▶ _Supplied information_:
*****
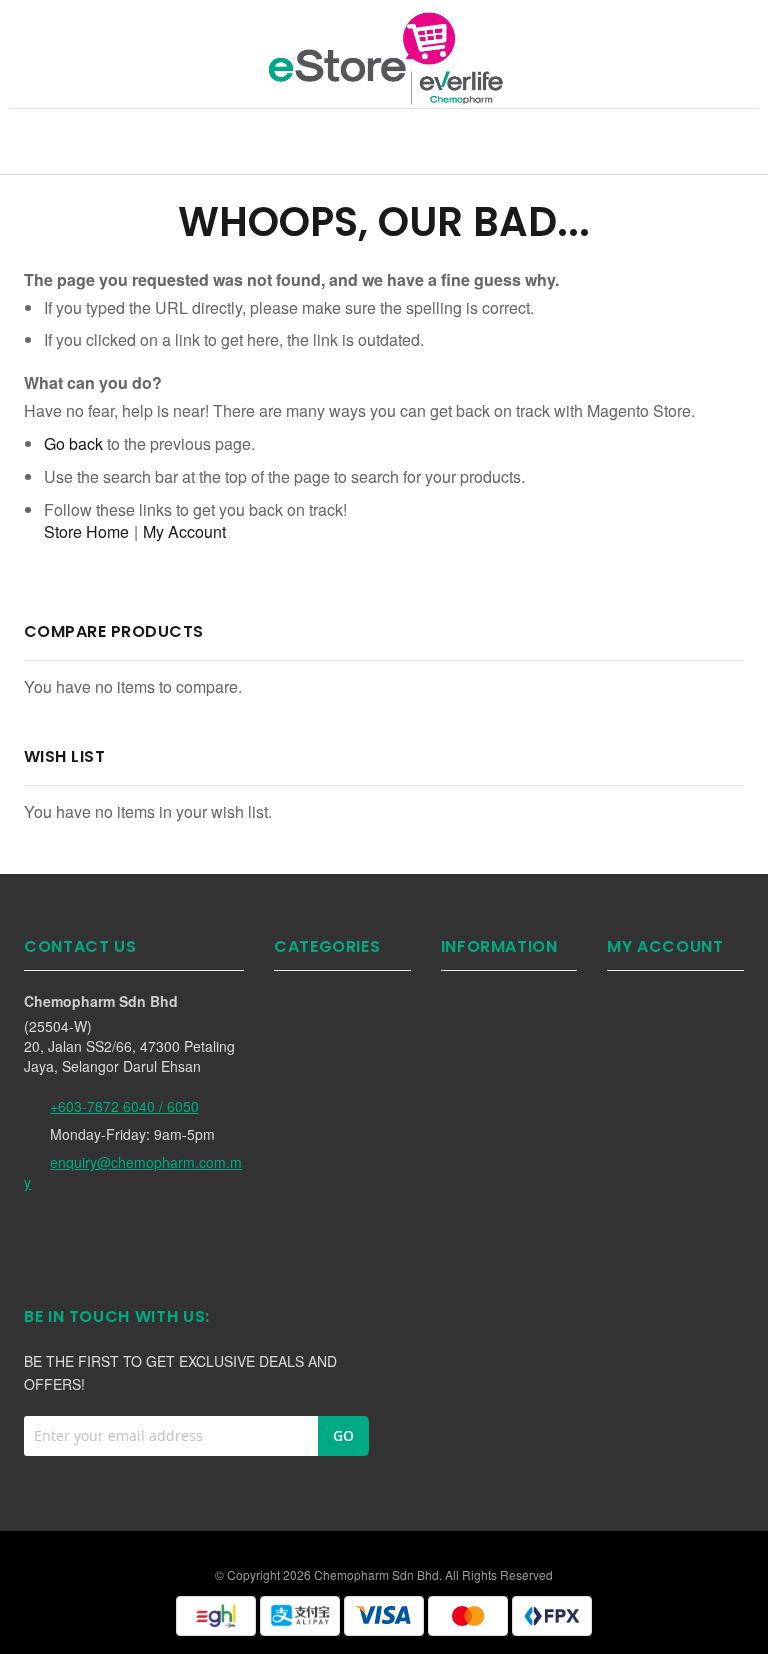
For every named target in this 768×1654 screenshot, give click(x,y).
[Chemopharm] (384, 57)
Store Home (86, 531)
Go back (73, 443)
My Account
*****
▶ _What you are asked to do_: The whole of the data above needs retyping exactly, with pictures omitted.

▶ _Solution to the problem_:
For every named target in this 768×1654 screenshot, give click(x,y).
[Chemopharm] (384, 57)
Store Home (86, 531)
Go back (73, 443)
My Account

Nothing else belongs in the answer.